[Entries contained in a dataset]
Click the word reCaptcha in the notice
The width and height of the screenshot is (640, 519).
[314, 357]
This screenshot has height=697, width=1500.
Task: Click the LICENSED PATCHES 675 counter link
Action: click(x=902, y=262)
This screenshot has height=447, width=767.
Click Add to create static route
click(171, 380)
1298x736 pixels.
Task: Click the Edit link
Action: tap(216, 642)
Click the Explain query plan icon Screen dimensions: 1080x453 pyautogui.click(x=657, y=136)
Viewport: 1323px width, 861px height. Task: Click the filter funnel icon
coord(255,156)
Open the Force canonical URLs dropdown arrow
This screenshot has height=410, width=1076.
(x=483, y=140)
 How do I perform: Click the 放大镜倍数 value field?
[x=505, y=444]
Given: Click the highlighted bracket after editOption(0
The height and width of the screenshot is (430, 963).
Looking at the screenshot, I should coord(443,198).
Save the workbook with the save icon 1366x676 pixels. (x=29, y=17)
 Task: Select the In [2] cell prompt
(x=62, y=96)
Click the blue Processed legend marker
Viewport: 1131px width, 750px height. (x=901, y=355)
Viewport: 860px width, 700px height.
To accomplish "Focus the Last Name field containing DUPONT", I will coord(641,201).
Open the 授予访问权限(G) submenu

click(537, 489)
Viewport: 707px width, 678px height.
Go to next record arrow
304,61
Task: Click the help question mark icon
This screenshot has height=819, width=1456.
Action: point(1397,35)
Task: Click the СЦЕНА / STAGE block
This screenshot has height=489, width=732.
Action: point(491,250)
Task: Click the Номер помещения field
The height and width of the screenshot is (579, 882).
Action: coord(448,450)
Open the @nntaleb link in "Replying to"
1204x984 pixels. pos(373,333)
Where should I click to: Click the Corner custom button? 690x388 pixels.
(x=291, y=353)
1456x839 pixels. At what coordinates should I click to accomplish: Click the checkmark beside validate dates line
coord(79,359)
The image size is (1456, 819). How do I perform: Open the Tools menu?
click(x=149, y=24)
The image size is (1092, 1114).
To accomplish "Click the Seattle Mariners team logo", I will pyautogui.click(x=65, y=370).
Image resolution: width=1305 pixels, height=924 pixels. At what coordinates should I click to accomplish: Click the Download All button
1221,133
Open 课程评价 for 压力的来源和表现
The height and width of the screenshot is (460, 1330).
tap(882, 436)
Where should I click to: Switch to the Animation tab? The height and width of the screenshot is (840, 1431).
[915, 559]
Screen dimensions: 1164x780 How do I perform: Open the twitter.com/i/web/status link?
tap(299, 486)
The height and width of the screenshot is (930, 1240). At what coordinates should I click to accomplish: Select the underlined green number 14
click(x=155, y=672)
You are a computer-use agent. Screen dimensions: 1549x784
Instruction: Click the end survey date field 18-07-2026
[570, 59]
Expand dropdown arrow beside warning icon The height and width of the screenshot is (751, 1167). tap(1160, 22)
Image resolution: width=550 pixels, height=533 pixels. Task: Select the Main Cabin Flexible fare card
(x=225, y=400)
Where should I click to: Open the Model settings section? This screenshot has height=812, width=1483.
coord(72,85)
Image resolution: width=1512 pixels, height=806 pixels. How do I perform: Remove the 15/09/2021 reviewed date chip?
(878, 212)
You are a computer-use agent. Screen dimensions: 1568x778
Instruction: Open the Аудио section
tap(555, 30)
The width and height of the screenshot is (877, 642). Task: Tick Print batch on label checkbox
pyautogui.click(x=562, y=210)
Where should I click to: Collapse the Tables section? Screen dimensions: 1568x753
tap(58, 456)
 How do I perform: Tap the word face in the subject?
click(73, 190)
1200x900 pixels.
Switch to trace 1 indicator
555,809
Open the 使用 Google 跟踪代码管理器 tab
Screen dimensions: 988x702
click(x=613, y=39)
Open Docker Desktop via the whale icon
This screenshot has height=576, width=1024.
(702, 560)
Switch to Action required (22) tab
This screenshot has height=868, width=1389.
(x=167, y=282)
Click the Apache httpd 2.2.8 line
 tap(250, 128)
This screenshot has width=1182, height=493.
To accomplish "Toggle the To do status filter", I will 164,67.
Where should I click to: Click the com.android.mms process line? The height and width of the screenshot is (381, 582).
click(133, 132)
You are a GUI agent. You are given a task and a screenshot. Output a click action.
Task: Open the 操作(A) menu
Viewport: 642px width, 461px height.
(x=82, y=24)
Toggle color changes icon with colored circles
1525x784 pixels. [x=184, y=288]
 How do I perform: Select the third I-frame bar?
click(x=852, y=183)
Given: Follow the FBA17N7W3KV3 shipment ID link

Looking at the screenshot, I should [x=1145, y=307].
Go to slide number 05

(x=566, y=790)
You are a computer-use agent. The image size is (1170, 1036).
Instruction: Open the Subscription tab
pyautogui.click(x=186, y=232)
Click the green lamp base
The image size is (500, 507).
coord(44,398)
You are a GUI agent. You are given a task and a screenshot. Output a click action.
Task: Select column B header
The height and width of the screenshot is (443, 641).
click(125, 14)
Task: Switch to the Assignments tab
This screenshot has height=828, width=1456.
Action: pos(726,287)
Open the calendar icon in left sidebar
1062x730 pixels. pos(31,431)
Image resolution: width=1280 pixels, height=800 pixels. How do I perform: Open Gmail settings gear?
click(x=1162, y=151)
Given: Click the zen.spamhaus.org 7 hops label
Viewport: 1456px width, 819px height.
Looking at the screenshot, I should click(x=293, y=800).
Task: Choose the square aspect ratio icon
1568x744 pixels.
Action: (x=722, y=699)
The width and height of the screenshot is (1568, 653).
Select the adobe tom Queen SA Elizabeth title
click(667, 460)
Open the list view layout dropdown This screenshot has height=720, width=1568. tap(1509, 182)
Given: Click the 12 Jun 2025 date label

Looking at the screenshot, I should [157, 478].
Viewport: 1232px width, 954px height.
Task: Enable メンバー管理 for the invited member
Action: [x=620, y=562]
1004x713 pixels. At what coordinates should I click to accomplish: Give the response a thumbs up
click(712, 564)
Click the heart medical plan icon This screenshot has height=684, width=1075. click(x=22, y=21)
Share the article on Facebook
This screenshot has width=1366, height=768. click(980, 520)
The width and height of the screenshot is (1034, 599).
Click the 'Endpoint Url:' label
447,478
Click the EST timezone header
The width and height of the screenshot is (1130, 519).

What to work on: Locate every line in the entries above that contains the word "computer", and copy each such line in full.

Completed exercise:
You are a computer-use agent. Screen dimensions: 1549x784
You are a computer-use agent. Screen dimensions: 1568x778
You are a computer-use agent. The image size is (1170, 1036).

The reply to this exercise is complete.